Archive for March, 2008

sitting with a friend

Sunday, March 23rd, 2008

Yesterday I sat down for tea with a friend. She lost her husband this past year and picked up and moved to Santa Fe from New York. For an hour she discussed her beloved and how he cared and loved everyone, took care of all the details and nourished their family. I was a bit stunned to hear of a woman so openly giving over to her husband - trusting him implicitly. Once they were returning from a trip and the pilot of the plane recommended that the passengers take care and get into a crash landing position. After they landed safely the man next to her rose and asked her, “you look so calm”, her response - “my husband told me that everything would be fine”. She knew that she could believe every word he spoke. The integrity and care of her husband must have been infinite and makes me think back to my grandfather. My grandmother always told me to marry a man like my grandfather. Unfortunately I didn’t but maybe I will have another chance. He took care of my grandmother much like my friend’s husband did. I don’t know if I will ever be able to relinquish so much control and trust so fully but I am thinking more about how a loved on can honestly, genuinely care for you and want that person to be happy. I am so grateful for the many teachings I receive each week and for friends who share so openly with me.

young artists

Sunday, March 2nd, 2008

It’s moving to me to meet an artist, a young artist, who is willing to sacrifice so many creature comforts to strive to be an artist and work wholly as a creator. Today I had the pleasure to attend the Feminists under Forty show in Belen at Through the Flower. All women artists, under forty who identify as feminists.

The show was thoughtful and quite eccentric but the artists are what impressed me. Shy women - really shy women - who are obviously uncomfortable navigating the art world but who have a passion for their work. I met one woman tonight who this show was her first show out of school. I don’t remember that experience for myself - I really don’t. I was so certain as to what I do that I did do it and expect for people to see it - in a gallery, museum, whatever. One of my first showings was at a museum now that I think of it.
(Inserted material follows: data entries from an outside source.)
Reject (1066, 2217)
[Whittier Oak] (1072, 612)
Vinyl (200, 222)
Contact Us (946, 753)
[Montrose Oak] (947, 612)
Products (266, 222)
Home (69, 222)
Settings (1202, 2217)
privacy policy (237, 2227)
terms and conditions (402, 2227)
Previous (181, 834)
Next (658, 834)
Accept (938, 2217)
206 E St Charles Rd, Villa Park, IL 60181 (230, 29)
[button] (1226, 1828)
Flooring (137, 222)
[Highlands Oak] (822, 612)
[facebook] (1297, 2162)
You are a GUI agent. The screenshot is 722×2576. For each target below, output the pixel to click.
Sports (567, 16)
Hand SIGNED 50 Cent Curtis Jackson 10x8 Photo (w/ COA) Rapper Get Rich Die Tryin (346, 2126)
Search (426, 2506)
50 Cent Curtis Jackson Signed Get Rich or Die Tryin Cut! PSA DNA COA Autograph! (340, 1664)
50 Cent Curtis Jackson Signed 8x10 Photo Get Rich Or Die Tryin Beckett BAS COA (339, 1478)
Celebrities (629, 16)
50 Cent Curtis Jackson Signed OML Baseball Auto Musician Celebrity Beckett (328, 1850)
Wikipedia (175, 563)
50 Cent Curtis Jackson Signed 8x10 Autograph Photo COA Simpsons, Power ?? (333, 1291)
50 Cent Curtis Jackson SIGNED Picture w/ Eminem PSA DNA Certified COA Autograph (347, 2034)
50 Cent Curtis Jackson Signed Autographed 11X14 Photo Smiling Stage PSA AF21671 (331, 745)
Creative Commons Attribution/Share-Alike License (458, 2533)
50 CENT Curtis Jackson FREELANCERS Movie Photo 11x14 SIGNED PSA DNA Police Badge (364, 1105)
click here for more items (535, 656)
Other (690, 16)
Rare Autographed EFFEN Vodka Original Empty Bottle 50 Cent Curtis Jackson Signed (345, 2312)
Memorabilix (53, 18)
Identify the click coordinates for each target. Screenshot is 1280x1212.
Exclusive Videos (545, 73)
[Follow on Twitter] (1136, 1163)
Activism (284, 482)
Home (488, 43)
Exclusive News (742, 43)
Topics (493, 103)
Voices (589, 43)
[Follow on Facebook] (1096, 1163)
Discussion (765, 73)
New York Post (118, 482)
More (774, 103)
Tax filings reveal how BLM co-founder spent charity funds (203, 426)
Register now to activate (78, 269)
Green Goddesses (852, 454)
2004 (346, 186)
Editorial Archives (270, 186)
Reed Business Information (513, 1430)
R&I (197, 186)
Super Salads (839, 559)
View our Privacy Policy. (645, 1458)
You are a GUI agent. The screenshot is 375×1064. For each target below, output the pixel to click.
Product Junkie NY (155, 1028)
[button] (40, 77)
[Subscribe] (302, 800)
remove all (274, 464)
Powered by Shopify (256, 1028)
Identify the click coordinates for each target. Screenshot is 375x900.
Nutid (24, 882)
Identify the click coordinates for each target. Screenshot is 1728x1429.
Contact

Along side of Agnes Martin…

These women that I met today are committed, are starving and fighting for their existence to be artists. It is uplifting and heartbreaking to see these women strive to be themselves. One woman could not stand my gaze - that I could see her. This show did empower a group of women and what a success that is.

I am so grateful for what I do, that I can do it and that I do it. I am so lucky to have a second job, as a graphic designer to pay the bills but that is creative and challenging. And I am even luckier to have the clients I do have and the opportunities that do arrive. And for some bizarre reason Judy Chicago respects me. If someone had asked me four years ago where I would be today I would not have said making sculpture, doing graphic design and working with some of the most amazing people I have ever met.

Damn, I am really grateful for what is today - what is my life at this moment.